Durante su comparecencia ante el resto de grupos municipales, el regidor ha anunciado también la intención de crear 1.000 nuevas plazas de agentes de la Guardia Urbana durante este mandato, a razón de 250 por año. El objetivo es que en 2023, antes de las próximas elecciones municipales, la policía local barcelonesa tenga una plantilla de 3.500 personas. Ahora, el cuerpo tiene más 2.900 policías. Algunas de las nuevas plazas servirán para cubrir bajas, por ejemplo, de jubilación.

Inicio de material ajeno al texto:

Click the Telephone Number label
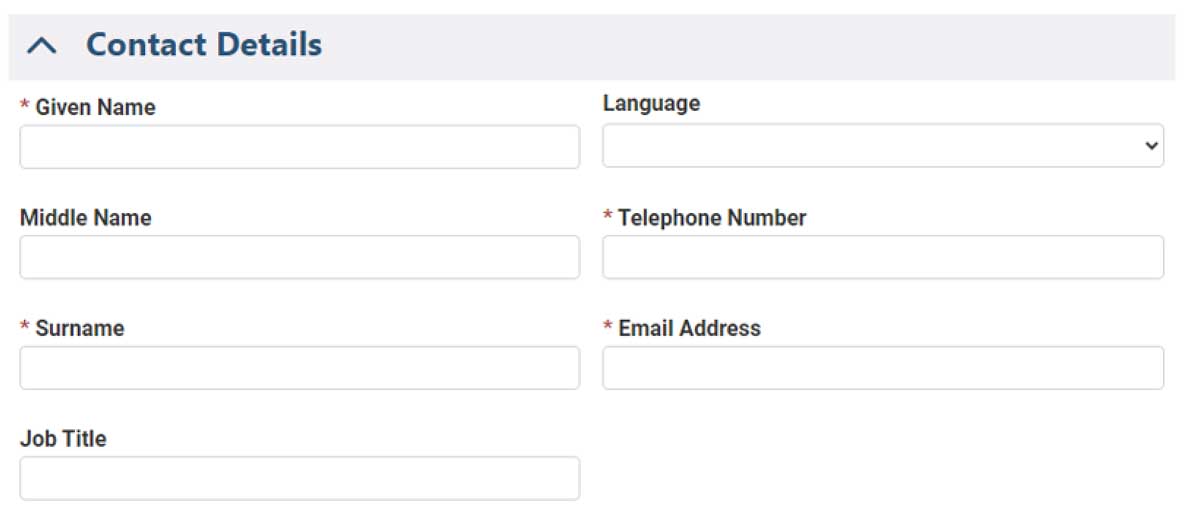1200x524 pixels. (x=712, y=218)
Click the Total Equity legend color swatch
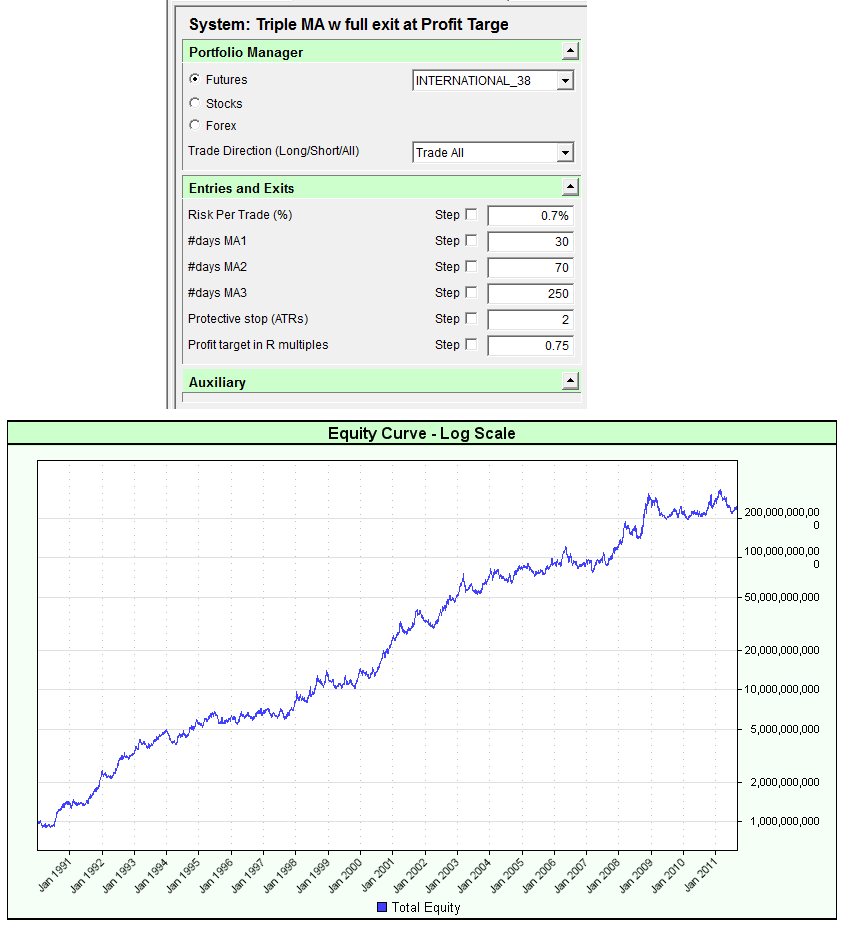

MÁS PRESIÓN A LOS PATINETES Y BICITAXIS

A lo largo del verano, la Guardia Urbana se ha intensificado la presión contra patinetes, bicitaxis y bicicletas que incumplían la normativa. Fruto de estos dispositivos, la multas han pasado de 1.273, el año pasado, a más de 8.600, y más de 3.600 vehículos han acabado en los depósitos municipales, ha afirmado Batlle.

En la misma comisión municipal, el Ayuntamiento de Barcelona ha aprobado elaborar un plan de estudiar para "intensificar la autoridad municipal en el espacio público" con agentes cívicos y de la Guardia Urbana para descongestionar el cuerpo policial. La propuesta ha sido de Ciutadans.